Next, we converted the topological sub-graph into an mEPN-styled Petri net (Fig. 2B). To align with the definitions of a Petri net, new transition nodes were introduced during the conversion process to connect TFs to DNA, DNA to RNA, and RNA to protein, all following the mEPN style. Since the term “neurofibroma” in HPO is a general term associated with 24 different diseases and is not specific to NF-1, we chose not to add tokens to this Petri net model and proceeded to build an NF-1-specific model.

Construction of a Petri net model for neurofibromatosis type I

It is known that mutations of NF1 gene activate downstream signaling pathways and increase the risk of NF-1. To construct a Petri net model for NF-1, we first added the core genes of the downstream signaling pathways to the input gene list, including key genes from the PI3K/Akt and Ras/RAF/ERK pathways (Supplementary Table S2). Additionally, we selected phenotypes classified “very frequent” in NF-1 (ORPHA:636) according to HPO. Since each phenotype was linked to a list of genes, we performed an intersection analysis to identify shared gene modules associated with NF1 mutations (Fig. 3A). We identified two gene modules shared across six phenotypes (Supplementary Tables S3 and S4), one of which, multiple cafe-au-lait spots (HP:0007565), is a diagnostic criterion for NF-1 (Fig. 3A).
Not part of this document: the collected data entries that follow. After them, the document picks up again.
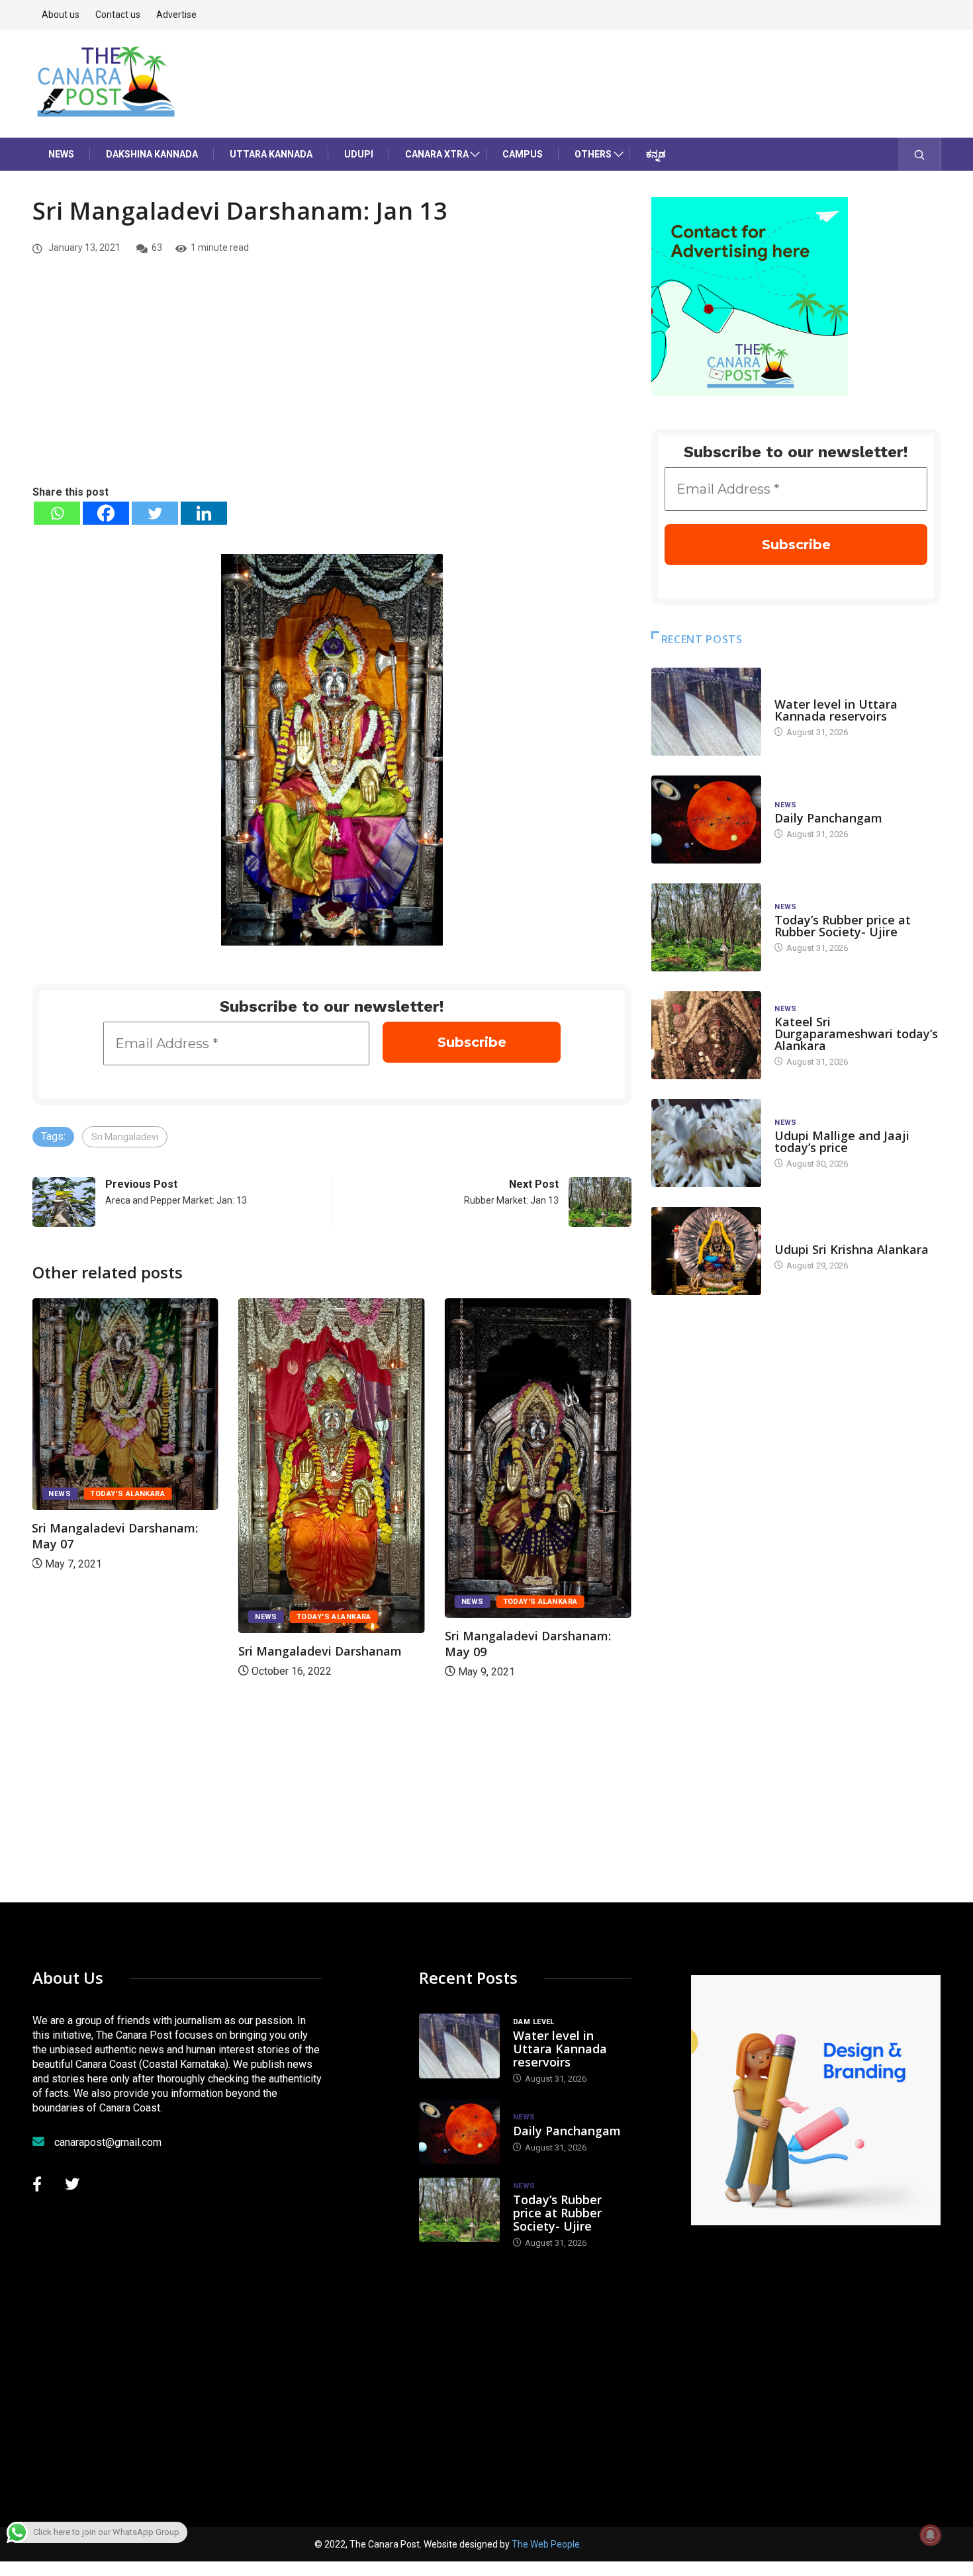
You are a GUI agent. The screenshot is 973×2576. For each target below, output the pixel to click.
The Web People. (547, 2544)
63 (157, 247)
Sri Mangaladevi (124, 1137)
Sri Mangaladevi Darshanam (320, 1651)
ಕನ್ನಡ (656, 154)
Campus (522, 154)
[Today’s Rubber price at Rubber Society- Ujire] (706, 927)
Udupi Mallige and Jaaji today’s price (841, 1141)
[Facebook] (106, 513)
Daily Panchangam (828, 818)
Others (593, 154)
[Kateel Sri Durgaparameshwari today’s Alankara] (706, 1035)
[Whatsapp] (57, 513)
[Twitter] (155, 513)
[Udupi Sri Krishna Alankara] (706, 1251)
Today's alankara (127, 1493)
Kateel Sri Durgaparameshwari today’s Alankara (856, 1033)
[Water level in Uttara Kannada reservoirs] (706, 712)
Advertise (176, 14)
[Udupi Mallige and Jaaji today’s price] (706, 1143)
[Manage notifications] (930, 2535)
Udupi (358, 154)
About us (60, 14)
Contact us (117, 14)
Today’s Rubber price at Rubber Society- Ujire (842, 926)
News (61, 154)
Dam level (795, 691)
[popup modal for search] (919, 154)
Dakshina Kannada (152, 154)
The genes shared by these phenotypes were also added to the input gene list. The final list consisted of 43 genes and 1 chemical, CHEBI:37045 (purine-GTP) (Supplementary Table S5). Processing this input gene list by GINtoSPN using both GINv2 and GTRD resulted in a Petri net with 1157 places, 5356 transitions, and 12,336 arcs (Fig. 3B). Notably, the places in this Petri net model represent multiple types of molecules, including DNA (promoter regions), RNA, proteins/complexes, and chemicals (Fig. 3C), making the model compatible with multi-omics data.

Fig. 3: Construction of Petri net model for neurofibromatosis type I.
figure 3

A The Upset plot of the intersections between NF-1-related phenotypes. The blue shade marks the six phenotypes and their intersections. The red rectangles mark the intersections and the shared genes. B The Petri net model constructed for NF-1, without input tokens. Showing only a small part of the total net. Displaying the activity of NF1 to catalyze the conversion of HRas-GTP to HRas-GDP. C Pie chart of the composition of different types of nodes in the NF-1’s Petri net model.

Simulation of normal and NF1-mutated model using real RNAseq dataset

To simulate the behavior of the NF-1 network before and after NF1 gene mutation, we constructed an NF1-mutated model by deleting the transitions catalyzed by NF1, specifically the conversion of Ras-GTP to Ras-GDP49,50 (Fig. 4A). Previous studies have shown that the elevated levels of the active form of Ras protein, Ras-GTP, are directly linked to the development of NF-150. To validate the NF-1 model, we used RNAseq data generated from 143 normal skin fibroblast cells from GSE11395743, treating the gene expressions as input tokens. To adhere to the mEPN style, 606 extra transition nodes and arcs were generated. We performed SPN simulations using Biolayout express3D for all 143 individuals’ gene expression profiles under both normal and NF1-mutated conditions. As expected, the tokens held by the nodes representing Ras-GTPs were elevated in the NF1-mutated condition compared to the normal state (Fig. 4B and C), while the tokens of Ras-GDPs showed no significant change in the NF1-mutated condition (Fig. 4B).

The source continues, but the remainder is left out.